- Goal of the exercise -
Print the line that contains "Click the Not Secure connection indicator" and every line that follows it in the data below, ending with the final line; include nothing else.

- Data in this exercise -
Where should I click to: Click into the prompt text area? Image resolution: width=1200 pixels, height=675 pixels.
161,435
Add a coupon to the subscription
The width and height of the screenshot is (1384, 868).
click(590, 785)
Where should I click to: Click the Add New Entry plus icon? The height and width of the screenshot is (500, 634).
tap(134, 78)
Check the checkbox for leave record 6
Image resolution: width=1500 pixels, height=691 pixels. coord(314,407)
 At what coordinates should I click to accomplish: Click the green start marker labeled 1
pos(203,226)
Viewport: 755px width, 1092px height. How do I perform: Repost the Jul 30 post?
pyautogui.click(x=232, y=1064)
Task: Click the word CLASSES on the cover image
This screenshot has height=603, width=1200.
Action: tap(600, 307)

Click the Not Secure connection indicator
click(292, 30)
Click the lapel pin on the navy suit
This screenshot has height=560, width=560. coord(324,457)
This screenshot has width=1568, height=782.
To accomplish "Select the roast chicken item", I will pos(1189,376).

- Task result -
Click the Not Secure connection indicator
click(292, 30)
Click the lapel pin on the navy suit
This screenshot has height=560, width=560. coord(324,457)
This screenshot has width=1568, height=782.
To accomplish "Select the roast chicken item", I will pos(1189,376).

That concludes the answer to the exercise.